FFA CEO Ben Buckley hit back by saying, “Let me make something very clear here. We have had countless meetings with Troy Palmer to address these issues.”
It’s a pitiful look for the sport.
There has been little comment from the players on how they feel about being used as pawns in what looks, at face value, like a “my wallet’s bigger than yours” contest between three of the richest men in the country.
One would have to assume that, like the fans, they’ve had enough.
Among the threats, laughable quotes and chest puffing, many have forgotten there’s still on-field action in the A-League.
It’s disappointing that the most important part of the sport has been relegated to the naughty corner like a small child, when in fact the child has done nothing wrong.

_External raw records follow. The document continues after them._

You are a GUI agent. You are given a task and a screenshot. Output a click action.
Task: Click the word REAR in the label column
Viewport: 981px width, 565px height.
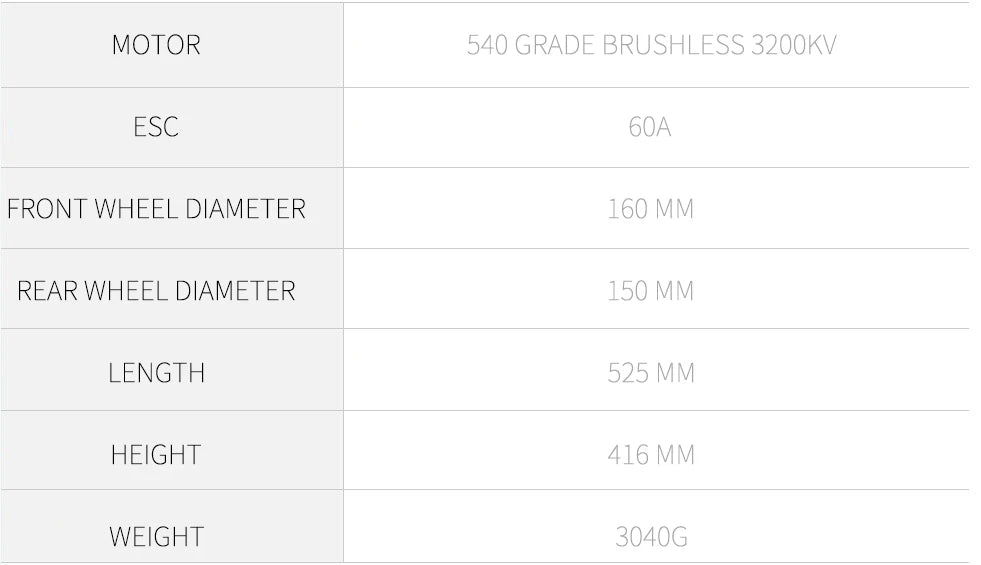coord(46,291)
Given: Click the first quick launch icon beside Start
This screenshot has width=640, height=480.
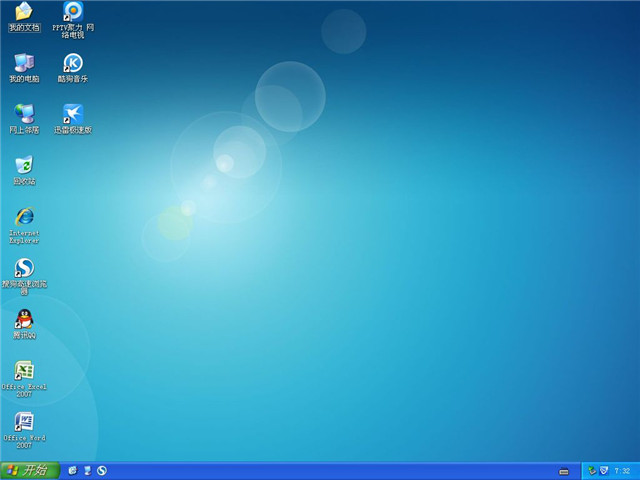Looking at the screenshot, I should pos(73,470).
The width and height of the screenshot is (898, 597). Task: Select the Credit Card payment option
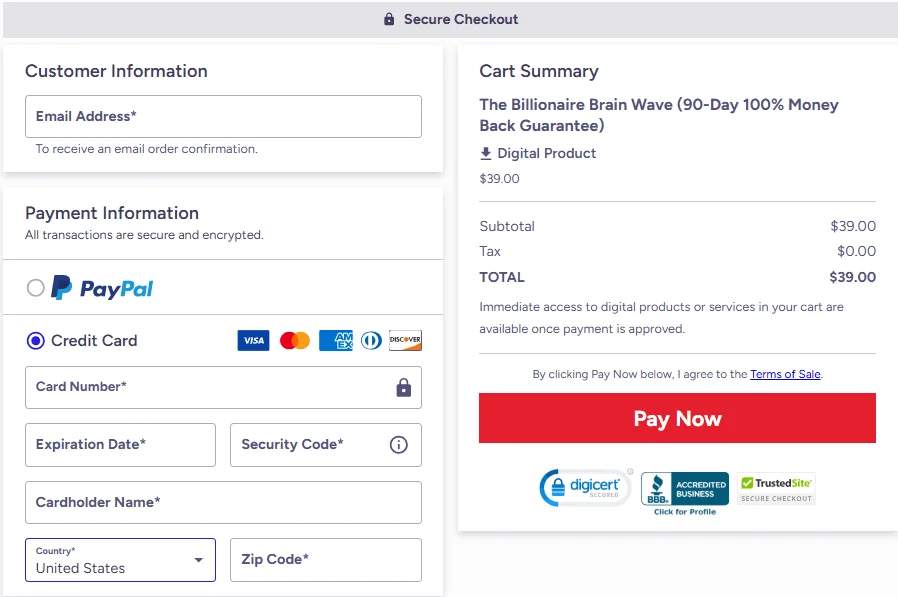click(37, 340)
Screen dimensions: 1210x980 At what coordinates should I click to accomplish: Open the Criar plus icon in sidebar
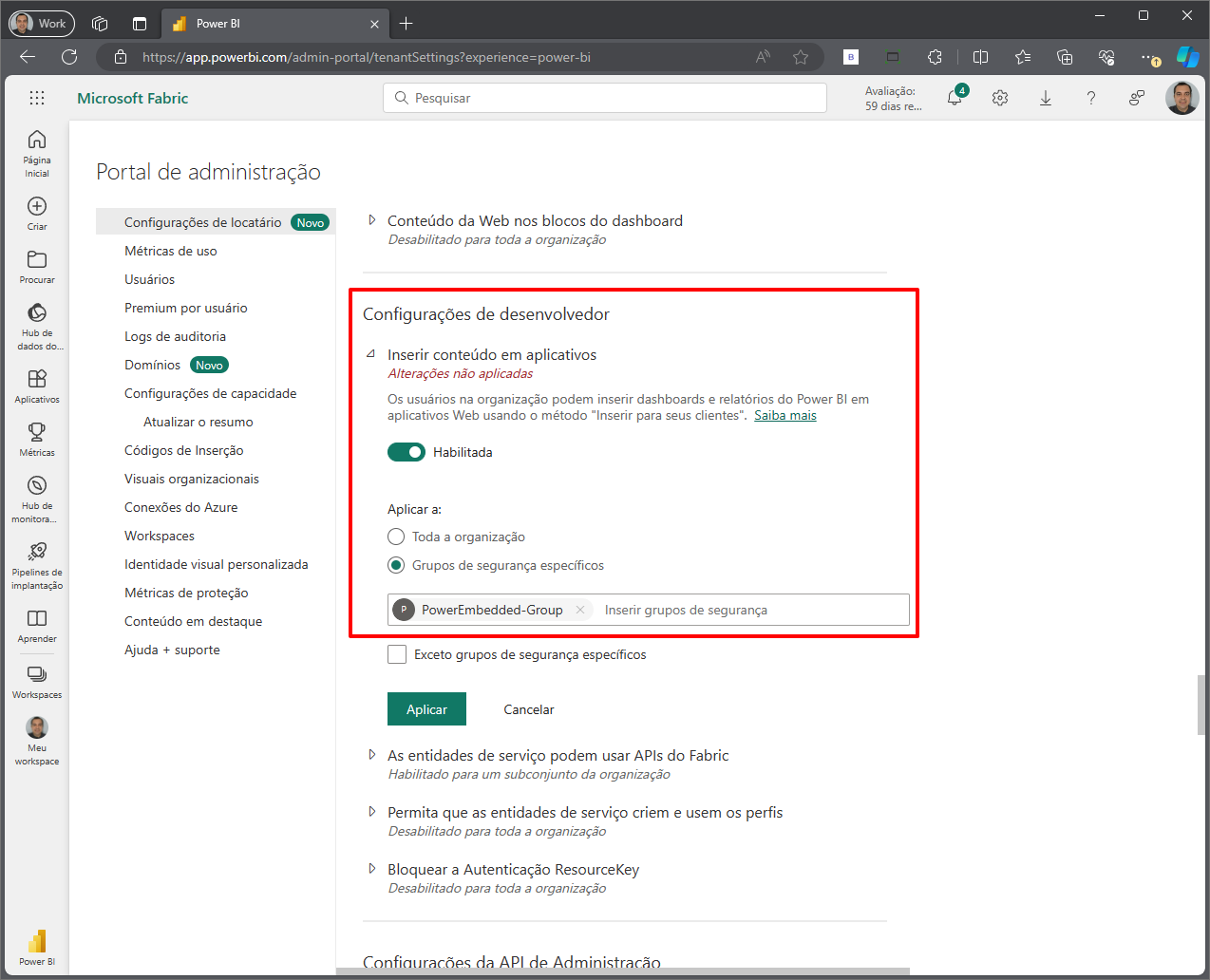click(37, 207)
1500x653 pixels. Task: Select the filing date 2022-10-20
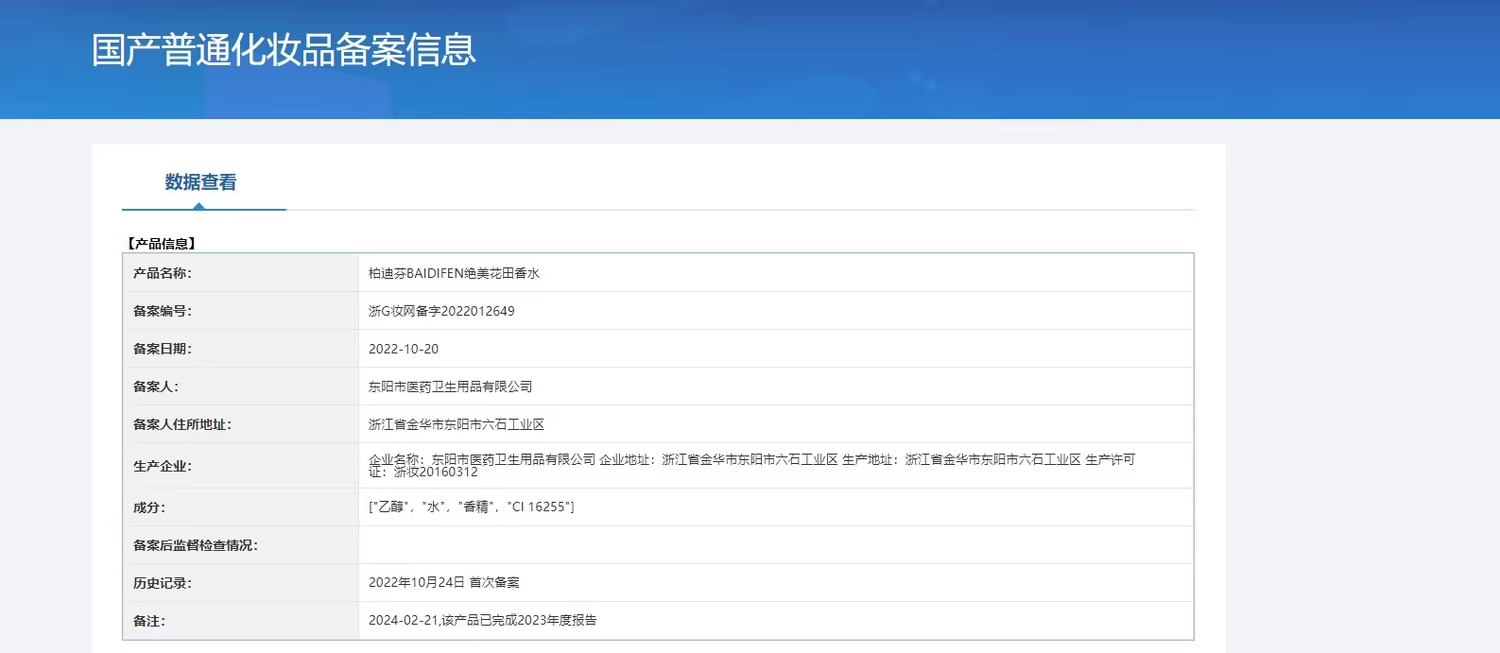point(403,349)
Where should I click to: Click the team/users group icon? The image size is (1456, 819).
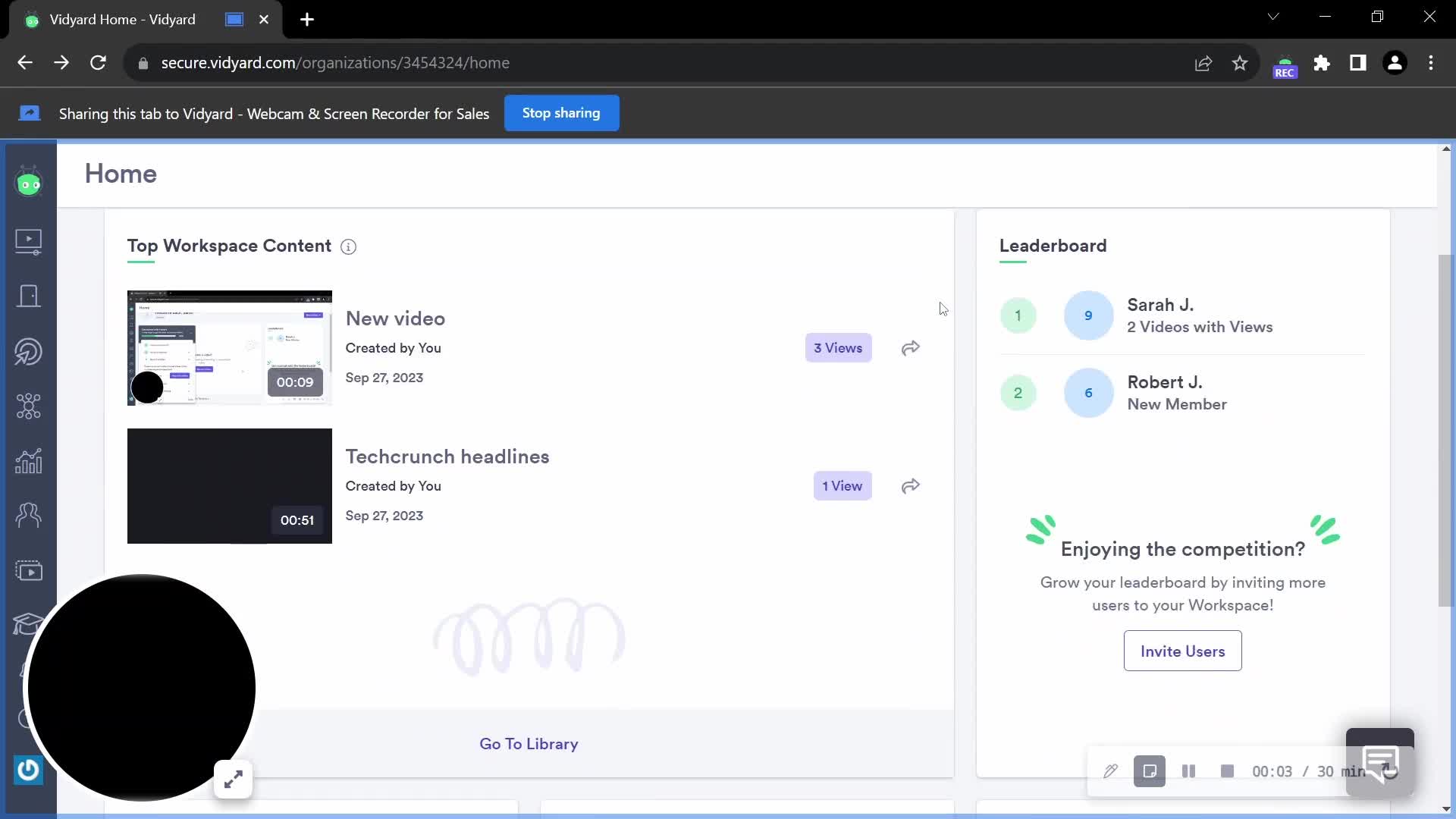point(28,516)
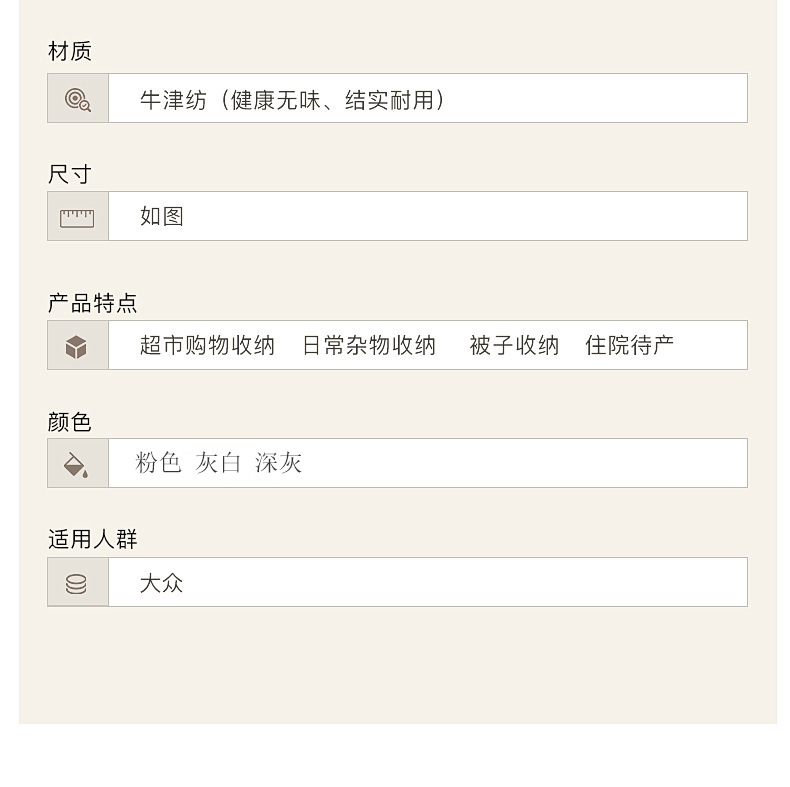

The poor cherub has been punished for the actions of its bickering parents.
Perth Glory travel to Gosford tomorrow night to challenge Central Coast Mariners for a spot in this season’s A-League grand final against Brisbane Roar.
There is some tremendous soccer talent in this country, and it’s about time we remember that.
The talent of the players needs to take centre stage again, as does the dedication of the clubs’ coaches, management teams and administration staff.
It’s time to give the fans what they actually pay for: the best soccer Australia can offer.
There are some glaringly deep issues with the way the A-League is being run, but that’s an issue for another day.
The billionaires have run out of yellow card chances: it’s time to begin sending a few egos off.